> [Assignment]: Set the pictures aside and return each record below precisely as written.

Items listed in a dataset

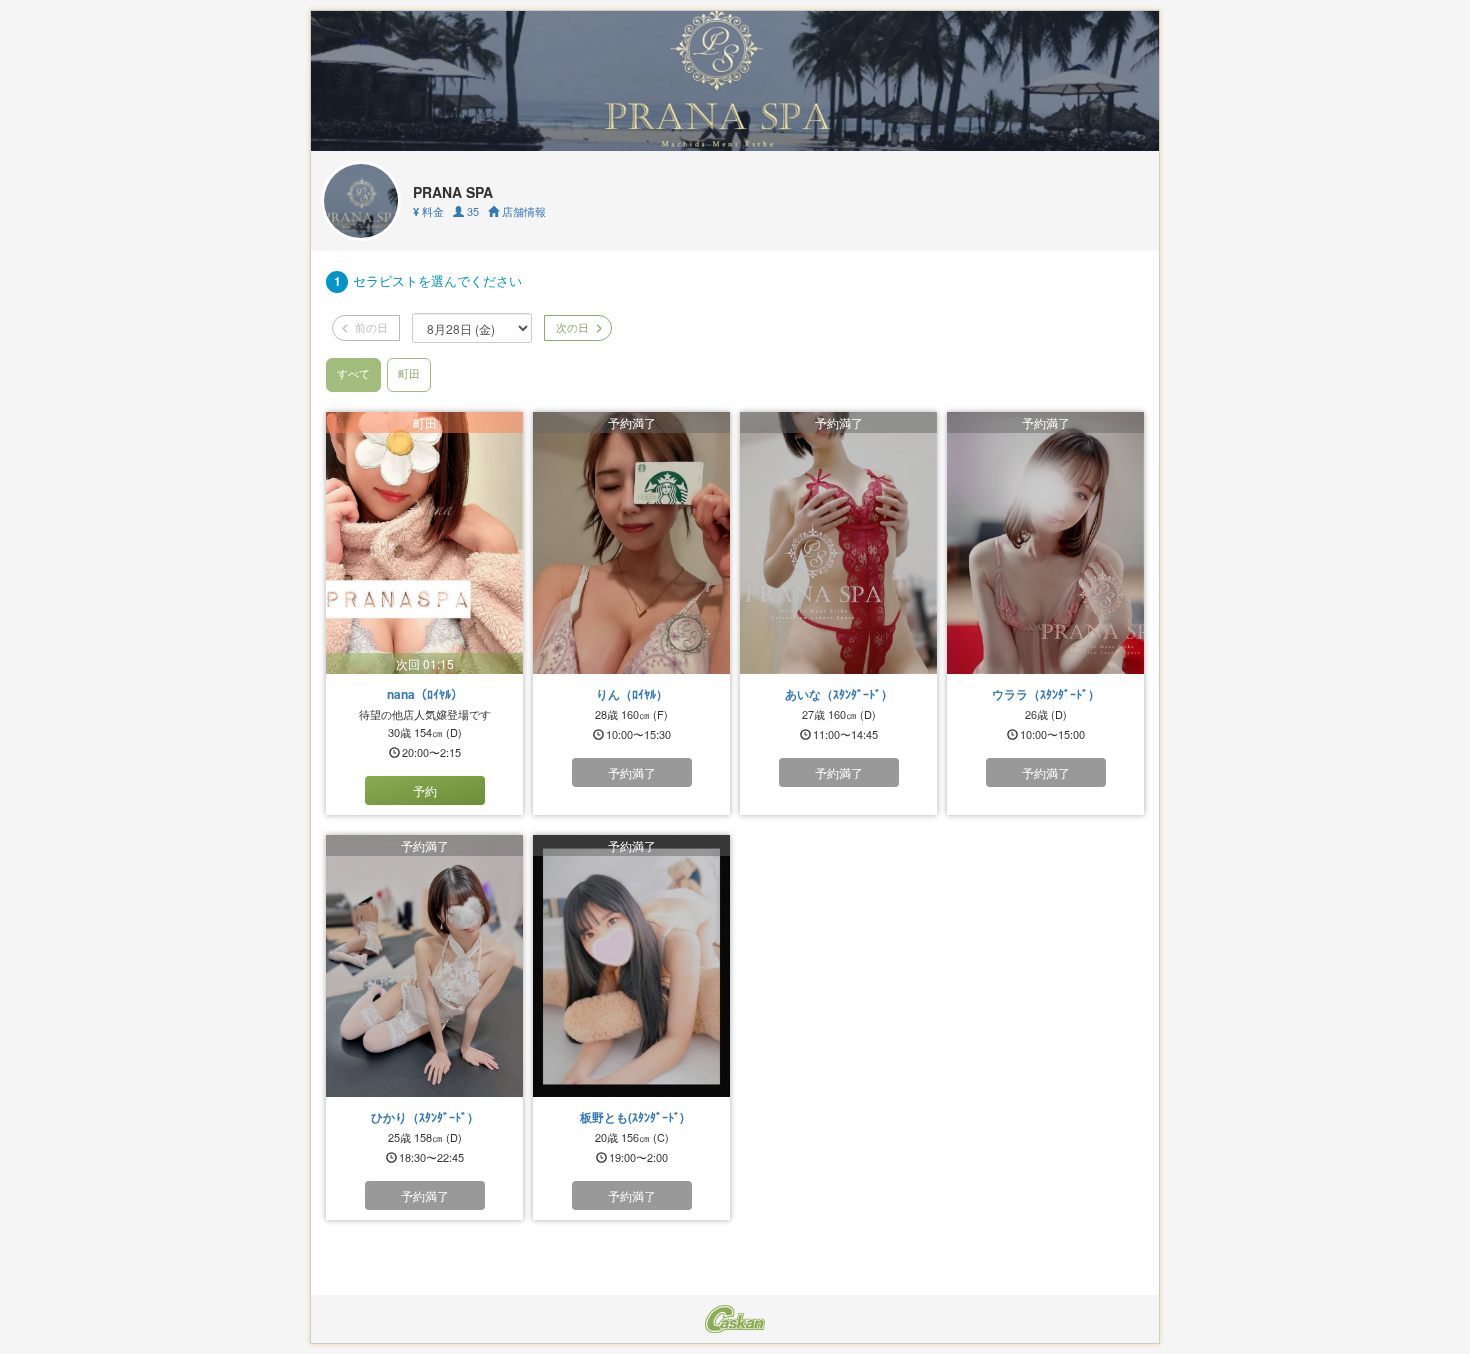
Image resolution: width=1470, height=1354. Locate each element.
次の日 (571, 327)
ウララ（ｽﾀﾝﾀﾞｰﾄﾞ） (1046, 694)
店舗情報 (522, 211)
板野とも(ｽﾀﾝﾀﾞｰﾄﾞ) (632, 1117)
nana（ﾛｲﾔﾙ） (425, 694)
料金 (428, 211)
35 (471, 211)
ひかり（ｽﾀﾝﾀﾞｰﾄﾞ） (425, 1117)
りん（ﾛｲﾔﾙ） (632, 694)
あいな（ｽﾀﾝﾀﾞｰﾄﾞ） (839, 694)
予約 (425, 790)
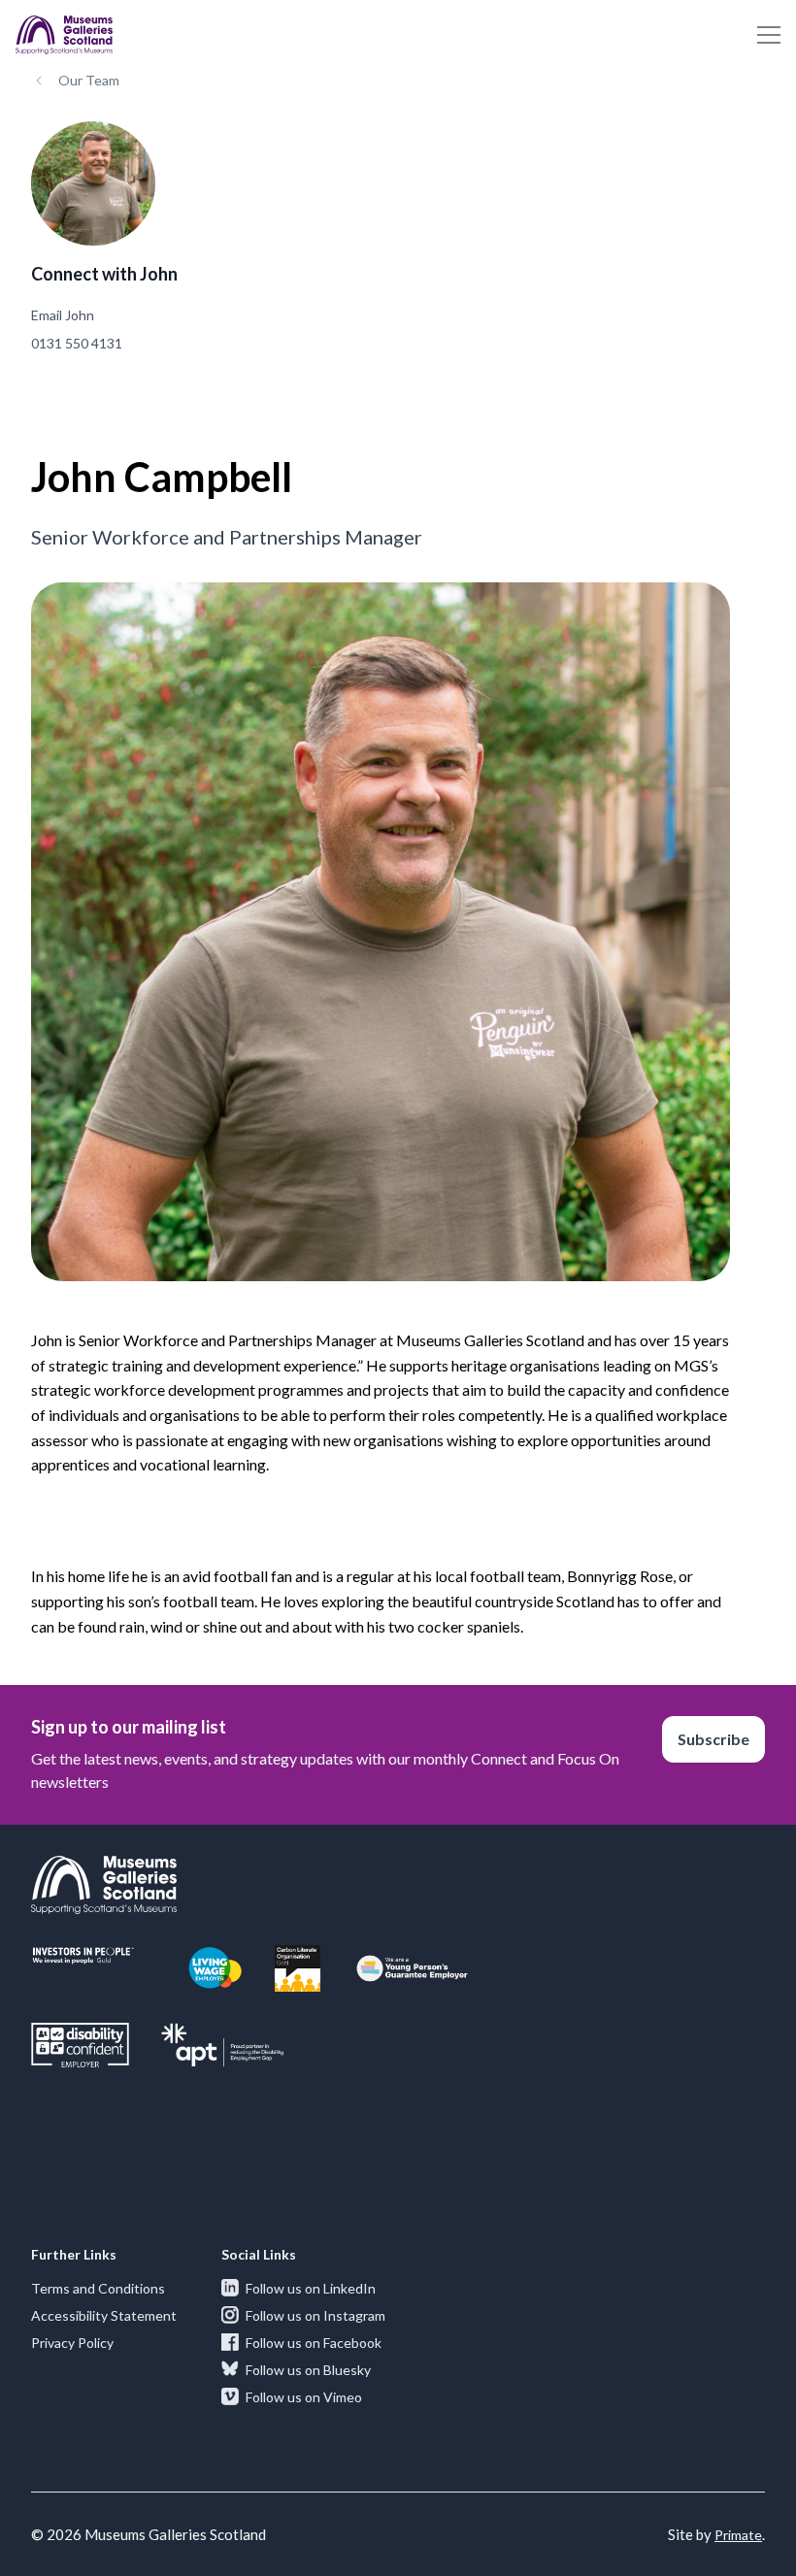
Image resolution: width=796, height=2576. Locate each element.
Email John (62, 315)
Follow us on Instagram (315, 2315)
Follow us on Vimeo (304, 2397)
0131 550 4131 (76, 343)
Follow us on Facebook (313, 2342)
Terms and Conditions (98, 2288)
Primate (738, 2534)
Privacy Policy (72, 2342)
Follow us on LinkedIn (311, 2288)
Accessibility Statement (104, 2315)
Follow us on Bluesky (308, 2369)
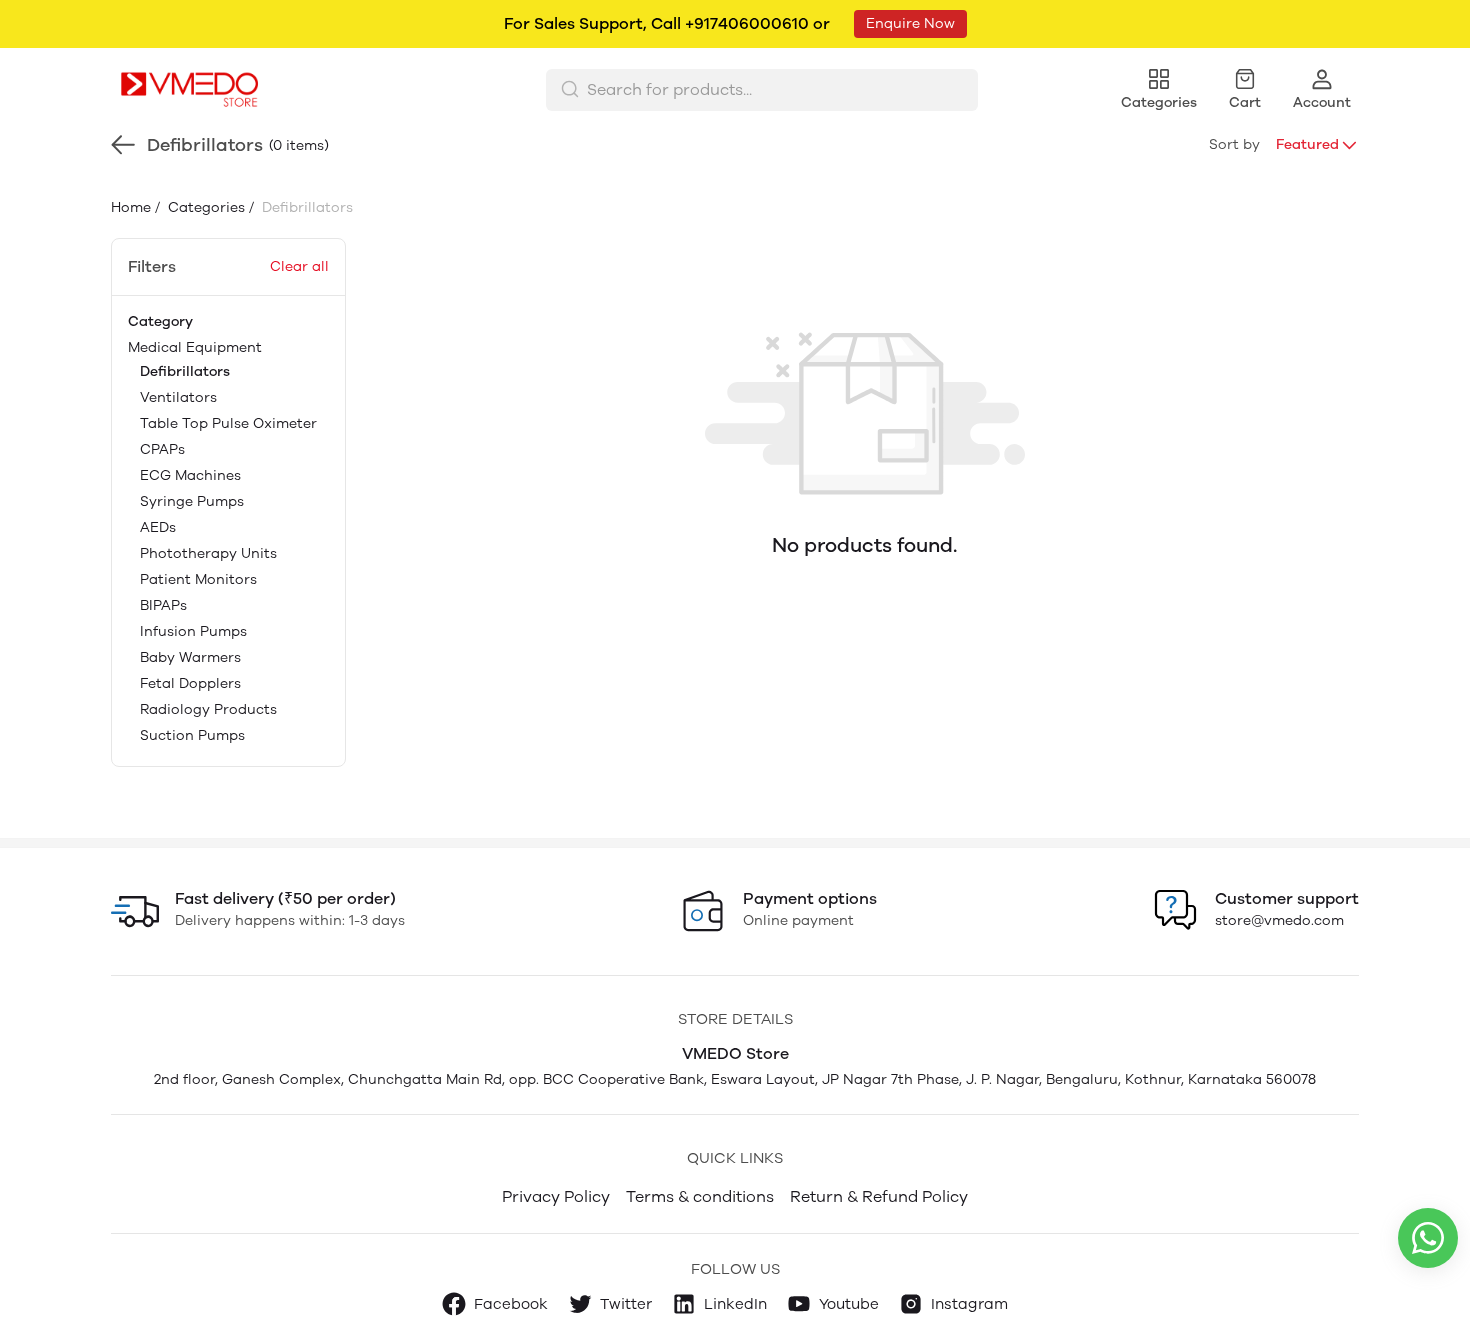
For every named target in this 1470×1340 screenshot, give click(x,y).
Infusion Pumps (193, 631)
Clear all (299, 266)
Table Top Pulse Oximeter (228, 423)
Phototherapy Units (208, 553)
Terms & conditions (700, 1196)
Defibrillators (185, 371)
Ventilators (178, 397)
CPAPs (162, 449)
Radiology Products (208, 709)
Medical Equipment (222, 541)
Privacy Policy (556, 1196)
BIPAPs (163, 605)
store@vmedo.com (1279, 920)
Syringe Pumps (192, 501)
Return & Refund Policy (879, 1196)
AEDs (158, 527)
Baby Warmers (190, 657)
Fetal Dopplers (190, 683)
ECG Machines (190, 475)
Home (131, 207)
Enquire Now (910, 23)
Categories (204, 207)
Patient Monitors (198, 579)
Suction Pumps (192, 735)
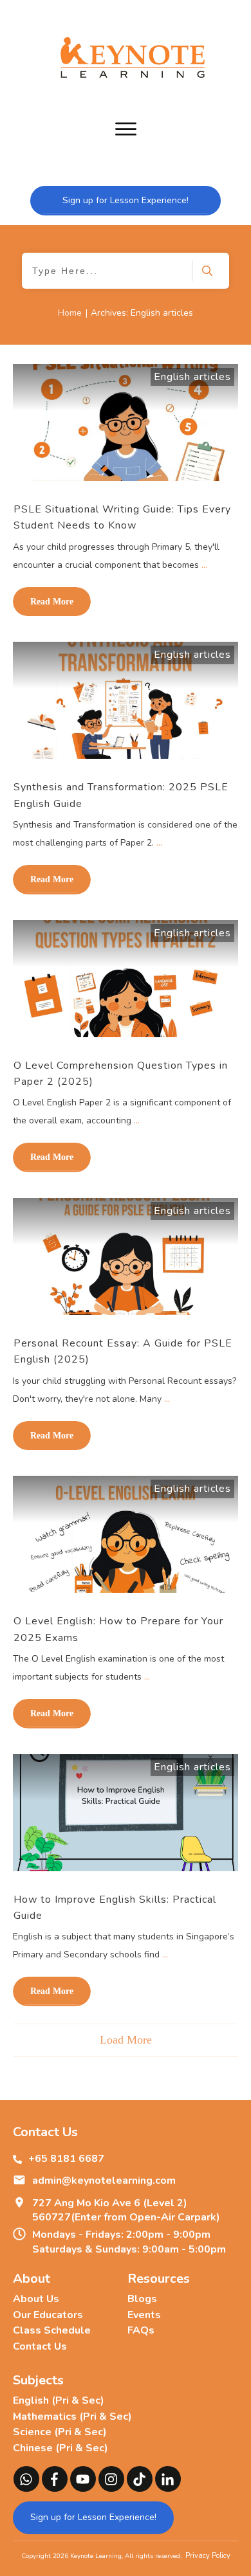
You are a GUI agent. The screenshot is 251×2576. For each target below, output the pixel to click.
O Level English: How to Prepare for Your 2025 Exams (118, 1629)
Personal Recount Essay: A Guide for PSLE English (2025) (123, 1351)
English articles (192, 377)
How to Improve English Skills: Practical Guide (115, 1907)
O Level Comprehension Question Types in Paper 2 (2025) (121, 1073)
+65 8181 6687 (66, 2159)
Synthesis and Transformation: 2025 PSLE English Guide (121, 795)
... (204, 565)
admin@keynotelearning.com (104, 2180)
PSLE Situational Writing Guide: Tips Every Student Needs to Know (122, 517)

> [The completed task]:
Image resolution: width=1470, height=1354. Locate each element.
次の日 (571, 327)
ウララ（ｽﾀﾝﾀﾞｰﾄﾞ） (1046, 694)
店舗情報 (522, 211)
板野とも(ｽﾀﾝﾀﾞｰﾄﾞ) (632, 1117)
nana（ﾛｲﾔﾙ） (425, 694)
料金 (428, 211)
35 (471, 211)
ひかり（ｽﾀﾝﾀﾞｰﾄﾞ） (425, 1117)
りん（ﾛｲﾔﾙ） (632, 694)
あいな（ｽﾀﾝﾀﾞｰﾄﾞ） (839, 694)
予約 (425, 790)
Image resolution: width=796, height=2576. Locate each element.
Email John (62, 315)
Follow us on Instagram (315, 2315)
Follow us on Vimeo (304, 2397)
0131 550 4131 (76, 343)
Follow us on Facebook (313, 2342)
Terms and Conditions (98, 2288)
Primate (738, 2534)
Privacy Policy (72, 2342)
Follow us on LinkedIn (311, 2288)
Accessibility Statement (104, 2315)
Follow us on Bluesky (308, 2369)
For every named target in this 1470×1340 screenshot, give click(x,y).
Infusion Pumps (193, 631)
Clear all (299, 266)
Table Top Pulse Oximeter (228, 423)
Phototherapy Units (208, 553)
Terms & conditions (700, 1196)
Defibrillators (185, 371)
Ventilators (178, 397)
CPAPs (162, 449)
Radiology Products (208, 709)
Medical Equipment (222, 541)
Privacy Policy (556, 1196)
BIPAPs (163, 605)
store@vmedo.com (1279, 920)
Syringe Pumps (192, 501)
Return & Refund Policy (879, 1196)
AEDs (158, 527)
Baby Warmers (190, 657)
Fetal Dopplers (190, 683)
ECG Machines (190, 475)
Home (131, 207)
Enquire Now (910, 23)
Categories (204, 207)
Patient Monitors (198, 579)
Suction Pumps (192, 735)
You are a GUI agent. The screenshot is 251×2576. For each target below, output the pixel to click.
O Level English: How to Prepare for Your 2025 Exams (118, 1629)
Personal Recount Essay: A Guide for PSLE English (2025) (123, 1351)
English articles (192, 377)
How to Improve English Skills: Practical Guide (115, 1907)
O Level Comprehension Question Types in Paper 2 (2025) (121, 1073)
+65 8181 6687 (66, 2159)
Synthesis and Transformation: 2025 PSLE English Guide (121, 795)
... (204, 565)
admin@keynotelearning.com (104, 2180)
PSLE Situational Writing Guide: Tips Every Student Needs to Know (122, 517)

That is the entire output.